Provide a custom task name for DataFrame tasks

In my workflow I’m making heavy use of DataFrame.apply, in multiple different contexts. The issue is that when I look at the dashboard, it’s not clear which of these is actually running, because the tasks are all called “apply”.

e.g. on the Workers page:

Is there any way to tell Dask that I want each apply call to have a custom name, for identifiability?

I was looking for something similar using the futures API. In client.submit it is possible to specify a key for each future but I have not seen it is used in the dashboard (at least not in the nice task charts :-))

1 Like

The trouble is I’m not sure how to manipulate the futures when using the DataFrame API because it kind of abstracts all that away.

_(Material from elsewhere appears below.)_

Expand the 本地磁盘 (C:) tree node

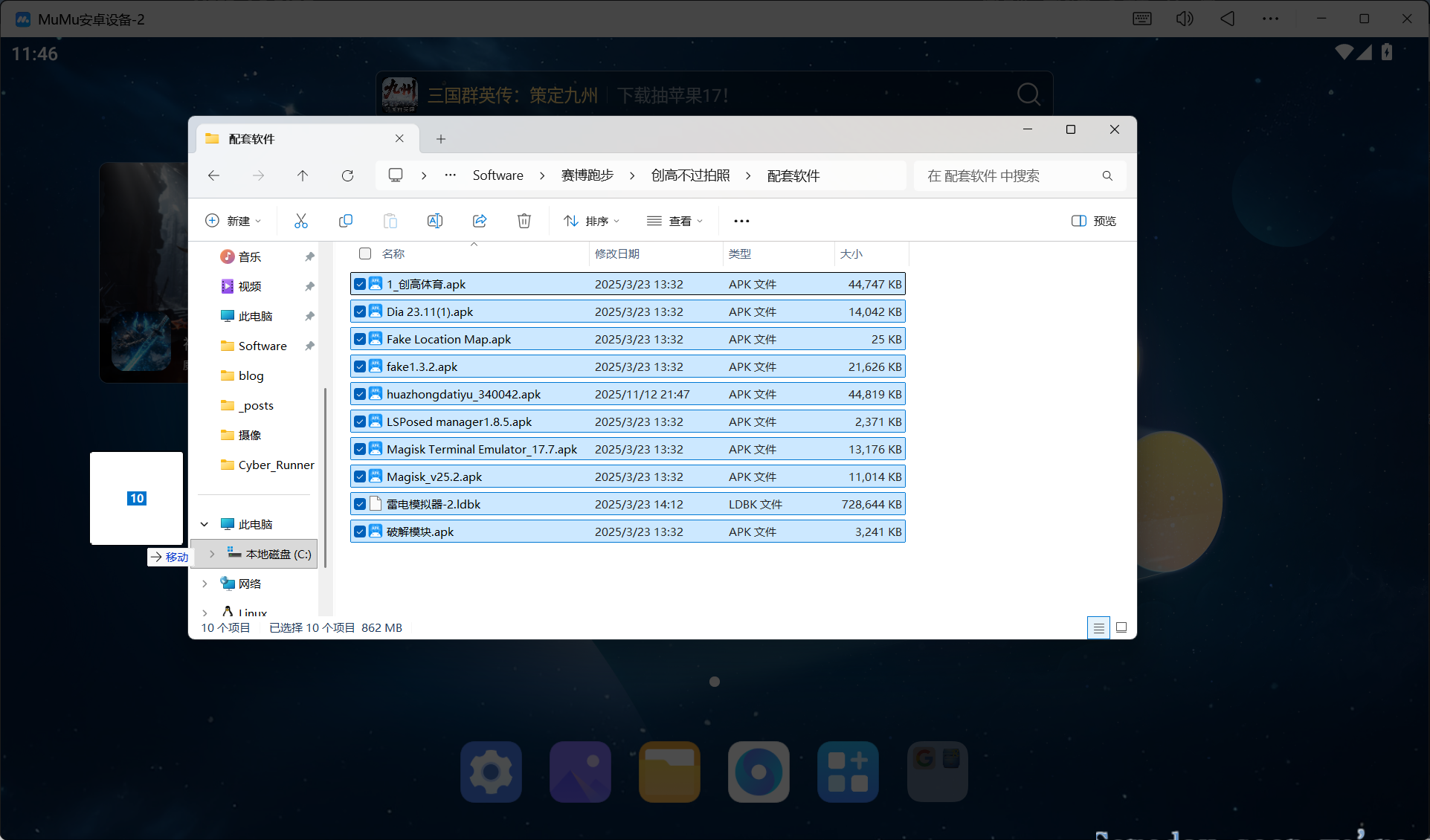point(212,554)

I am not even sure that it is possible to manually set a key for operation on data frame (couldn’t find a way either) - but sort of piggy-backing on the thread :slight_smile:

Is there any way to tell Dask that I want each apply call to have a custom name, for identifiability?

@multimeric I don’t think you can customize this in the high-level collections like DataFrame and Array. (Only the lower-level Delayed and Futures APIs allow this, as @tomercagan suggested.)

Okay, I might submit this as a feature request on GitHub in that case.

1 Like
1 Like

@multimeric Thanks for opening the issue!